After Nice, there’s a new global mood of despondency. Don’t give in to it

RASHMEE ROSHAN LALL July 18, 2016

tunisia-france flagsCan we be safe anywhere any more, wail some Tweeples after a lonesome petty thief used a 19-tonne truck to mow down 84 people in Nice. Facebook turned uncharacteristically teary and down-hearted. It had to be a sign of depression that profile photos didn’t change en masse to the Tricolor in solidarity with France. Nice didn’t trend as a topic. Like abused children, have we cried ourselves dry? Are we numbed by the percussive drumbeat of news – full of bloody attacks, weeping people and subsequent calls to “war”?

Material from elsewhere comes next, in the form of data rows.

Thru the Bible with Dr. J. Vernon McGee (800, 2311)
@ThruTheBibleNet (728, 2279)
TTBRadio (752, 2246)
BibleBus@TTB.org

Newspaper columnists around the world shake their heads at our collective agony of insecurity. “The slaughter in Nice is a reminder that security in our daily lives is an increasingly rare commodity anywhere we live,” laments Joel Dreyfuss in The Washington Post. He gloomily adds for good measure: Henceforth, caution will be “the new normal”. For, we are engaged in “a pop-up war that we don’t know how to end.”

Finally, and most depressingly perhaps, there is this stark assessment from French prime minister Manuel Valls. Despite being a Frenchman, he seemed to be proposing two peculiarly British solutions: Keep calm and carry on and keep a stiff upper lip. This is what Mr Valls said: “Times have changed, and we should learn to live with terrorism. We have to show solidarity and collective calm.”

To many it sounded like resignation, grim acceptance that the world can be a scary global village. One in which the man next door might have travelled thousands of miles to get here, lived quietly for years, then suddenly become a mass murderer. The French prime minister didn’t say so in so many words but the use of a truck in Nice points to a terrifying redefinition of the terrorist attack – it has been reduced to ‘proto’ form, the most basic construct possible to spread the maximum amount of uncontrollable terror.

Nice killer Mohamed Lahouaiej Bouhlel, 31, has re-made the terrorist attack for the age of maximum security. He has forced it to evolve downwards – from the use of sophisticated technology to the magnificent simplicity of mundane everyday instruments, such as a truck, to kill ever-larger numbers of people.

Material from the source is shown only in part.